EXERCISE:
Go through the lines below and transcribe each one exactly.

GIVEN ENTRIES:
◇ ◇ ◇
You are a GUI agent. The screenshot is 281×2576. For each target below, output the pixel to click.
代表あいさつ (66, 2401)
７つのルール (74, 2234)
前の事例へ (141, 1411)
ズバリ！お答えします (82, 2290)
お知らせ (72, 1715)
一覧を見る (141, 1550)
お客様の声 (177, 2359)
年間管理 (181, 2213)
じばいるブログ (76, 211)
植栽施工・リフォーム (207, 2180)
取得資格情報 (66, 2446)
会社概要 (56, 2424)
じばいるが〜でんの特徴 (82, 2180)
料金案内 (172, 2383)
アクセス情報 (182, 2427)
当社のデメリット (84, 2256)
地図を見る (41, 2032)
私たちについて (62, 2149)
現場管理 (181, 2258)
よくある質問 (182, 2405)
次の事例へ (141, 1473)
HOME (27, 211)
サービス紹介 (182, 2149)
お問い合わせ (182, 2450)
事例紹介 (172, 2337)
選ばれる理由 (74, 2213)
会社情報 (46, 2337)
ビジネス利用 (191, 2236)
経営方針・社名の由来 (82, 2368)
◇ ◇ ◇
TASK RESULT:
You are a GUI agent. The screenshot is 281×2576. For each target below, output the pixel to click.
代表あいさつ (66, 2401)
７つのルール (74, 2234)
前の事例へ (141, 1411)
ズバリ！お答えします (82, 2290)
お知らせ (72, 1715)
一覧を見る (141, 1550)
お客様の声 (177, 2359)
年間管理 (181, 2213)
じばいるブログ (76, 211)
植栽施工・リフォーム (207, 2180)
取得資格情報 (66, 2446)
会社概要 (56, 2424)
じばいるが〜でんの特徴 (82, 2180)
料金案内 (172, 2383)
アクセス情報 (182, 2427)
当社のデメリット (84, 2256)
地図を見る (41, 2032)
私たちについて (62, 2149)
現場管理 (181, 2258)
よくある質問 (182, 2405)
次の事例へ (141, 1473)
HOME (27, 211)
サービス紹介 (182, 2149)
お問い合わせ (182, 2450)
事例紹介 (172, 2337)
選ばれる理由 (74, 2213)
会社情報 (46, 2337)
ビジネス利用 (191, 2236)
経営方針・社名の由来 (82, 2368)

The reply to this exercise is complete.